A parent or a friend?

4 Dec

“I’m so going to smoke pot with my children when i’m older”. How many times did i hear that when i was a teenager? The coolest kids in school had parents who’d sit around smoking pot with them and all their mates, sometimes even buying them the odd can of watery lager from the local cash and carry. I still hear similar stuff from time to time, but now it’s more along the lines of “If they’re gonna do it, i’d rather know about it” or “I’d rather they got the stuff from me, at least i’d know where it came from”. To be honest, i’d rather not know. Or at least i’d rather not see it. Of course my children are going to experiment. To be honest, i’d be more worried if they didn’t. It’s a part of adolescence, a time of experimenting and risk taking, an evolution-supported rite of passage into adulthood. But surely you experiment with your friends not with your parents?

Here’s what i believe:

My kids are going to do a lot of this stuff anyway. Alcohol, cigarettes, drugs, meaningless, fumbling sex, sleeping in holly bushes outside school because you’ve said you’re staying at eachother’s houses (hmm, ok so that one was me). But I want them to have the right morals so that when it really comes to it, they make the right decisions. Fumble about in the back of a car and try and cop a feel under a girl’s bra when she’s not looking, but know to stop when she tells you to. Eat a few space cakes and giggle childishly with your mates, but know it’s time to stop and take care of them when they’re getting weepily paranoid. Tut at your drunken friend in the corner eating faces with a man a few too many years older, but insist you’re going too if she decides a party back at their place is too good an opportunity to miss. I want them to have enough ambition and self belief to mean that all this experimentation and risk taking is a phase and that ultimately they will want more.

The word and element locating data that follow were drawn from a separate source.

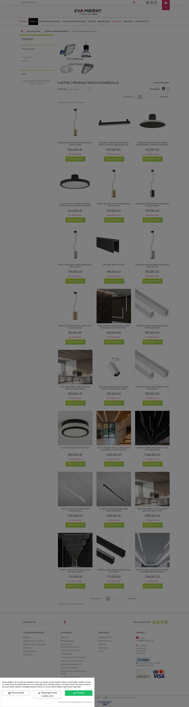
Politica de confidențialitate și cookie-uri (75, 702)
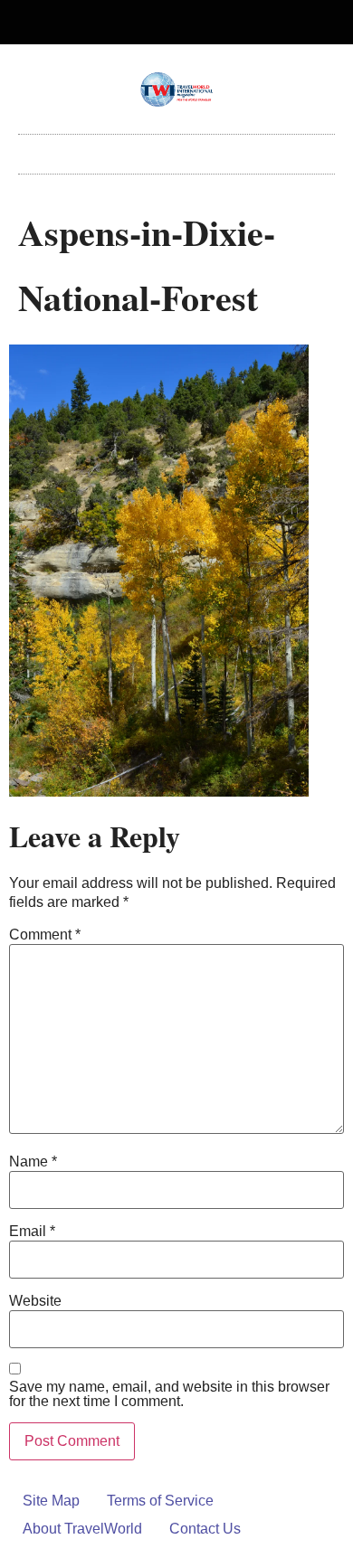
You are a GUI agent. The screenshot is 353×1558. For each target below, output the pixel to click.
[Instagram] (192, 22)
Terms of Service (160, 1500)
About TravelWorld (82, 1528)
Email (32, 1231)
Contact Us (205, 1528)
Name (33, 1162)
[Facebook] (162, 22)
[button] (176, 150)
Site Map (51, 1500)
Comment (45, 935)
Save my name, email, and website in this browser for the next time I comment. (169, 1394)
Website (35, 1301)
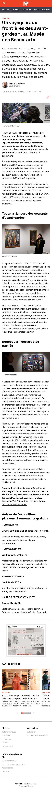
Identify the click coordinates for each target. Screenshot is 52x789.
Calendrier (31, 732)
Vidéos (5, 742)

My husband believes passionately that choosing the right friends is probably the most important choice any teenager will make. He always uses the example of Euan Blair. Left on his own in Trafalgar Square by his so-called-mates, too drunk to get himself home, prey to sniggering onlookers and passing journalists. Any friends worth their salt would have walked him the 5 miles home, on their backs and being intermittently puked on if they really had to.

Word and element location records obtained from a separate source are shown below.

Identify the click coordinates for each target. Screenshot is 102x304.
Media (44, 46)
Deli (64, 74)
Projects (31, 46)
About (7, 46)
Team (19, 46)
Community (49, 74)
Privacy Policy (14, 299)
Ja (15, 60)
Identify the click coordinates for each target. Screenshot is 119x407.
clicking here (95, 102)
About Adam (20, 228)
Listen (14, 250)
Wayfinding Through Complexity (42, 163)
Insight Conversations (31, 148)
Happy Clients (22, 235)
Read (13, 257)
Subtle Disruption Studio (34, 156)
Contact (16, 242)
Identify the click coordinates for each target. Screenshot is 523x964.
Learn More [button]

As a parent I don’t need to be part of all this. I don’t want to the one they talk to after a night out and tell all the gory details to. Let them do that in a hushed phonecall while whining “Mum, can you stop listening, am i not allowed ANY p-r-i-v-a-c-y”.

I do believe that there is a line between parents and children. An unwritten code. Children learn appropriate behaviour this way. They just need a secure enough framework to know that when a bit of experimentation goes wrong their family WILL be there to pick them up when noone else can. If they’ve popped a pill and their useless friends have left them on their own with no way of getting home, then I absolutely want it to be me they call, but I want them calling with their tail firmly between their legs. I want them to be expecting a bit of tutting on the way home, tediously repetitive pleading with them “to grow up and stop acting so selfishly for a change”. But despite all that they’ll call because they know they’re loved unconditionally, and no amount of foolish behaviour is going to change that.

I don’t want to be their friend. I want to be their mum. A hip, stylish, wise and super hot mum, but a mum all the same.